SOURCE PASSAGE:
News & Notes 9/6: With Jimmy Smith Out, It's Marlon Humphrey's Turn to Shine


Last year's first-round pick, cornerback Marlon Humphrey, had the luxury of being eased into action as a rookie. In his first NFL game, he played just nine defensive snaps. In his second, it was 11.

This season, it'll be a bit different. Humphrey was going to have a much bigger role in the Ravens defense this year regardless. With top cornerback Jimmy Smith suspended for the first four games, even more gets heaped onto Humphrey's shoulders.

But if there's added pressure, Humphrey sure isn't showing it.

"It's really not much different," the Alabama product said. "I started when Jimmy was out last year. I'm going to try to do my job to help the team win."

Humphrey shined as a rookie who played in all 16 games and started five. According to Pro Football Focus (PFF), he held opposing quarterbacks to the fifth-lowest quarterback rating (53.5) in the NFL – one spot behind Smith.

This year, and especially during the first quarter of the season, Humphrey will see a lot more targets. Defensive Coordinator Wink Martindale is confident the results will be the same or better.

"I'm really excited to see what Marlon is going to do – not what he can do, what he's going to do," Martindale said Thursday.

Humphrey said his next step is becoming more of a playmaker. The Ravens led the NFL in interceptions last year and Humphrey wants to contribute more than the two he had last season.

"I want to help make plays that really change games, those big plays – interceptions, forced fumbles," Humphrey said.

First up will be facing Bills quarterback Nathan Peterman, who threw five interceptions in the first half of his first NFL start last year, and wide receivers Kelvin Benjamin and Zay Jones.

Watch Za'Darius Smith for a Breakout Season

Every time Za'Darius Smith beat somebody in a one-on-one pass rush drill this summer, Terrell Suggs would shout out, "There goes Pernell McPhee!"

For more tuned-in Ravens fans, McPhee was a 2011 fifth-round pick who burst onto the scene with six sacks as a rookie, dipped in his next two seasons, then had a breakout performance with 7.5 sacks in his fourth (contract) year. He cashed in on a big deal with the Chicago Bears.

Smith was a fourth-round pick in 2015 who put up 5.5 sacks in his rookie season, then notched just one the following year and 3.5 last season. And now, just like McPhee, Smith looks to be on pace for a lucrative fourth year.

"'Z' had the best training camp I've ever seen him have since I've been here," Martindale said.

Smith's lack of sacks last year is somewhat misleading. There's sacks and there's pressure. Both negatively affect quarterbacks. While Smith had 3.5 sacks, he had an additional 12 quarterback hits. According to PFF, that was tied for the fifth-most among 3-4 outside linebackers in the NFL, along with Denver Broncos All-Pro Von Miller.

SUPPLIED DATA:
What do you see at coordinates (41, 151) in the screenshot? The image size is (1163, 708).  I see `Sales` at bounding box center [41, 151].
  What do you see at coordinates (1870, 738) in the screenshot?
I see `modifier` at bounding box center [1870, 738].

DIRECTIVE: In one to three sentences, explain why the Ravens news article calls Za'Darius Smith's low sack total from last season misleading.

EXPECTED ANSWER: The article notes that pressure, not only sacks, hurts quarterbacks. Besides his 3.5 sacks, Smith had 12 more quarterback hits. According to PFF, that was tied with Von Miller for the fifth-most among 3-4 outside linebackers in the NFL.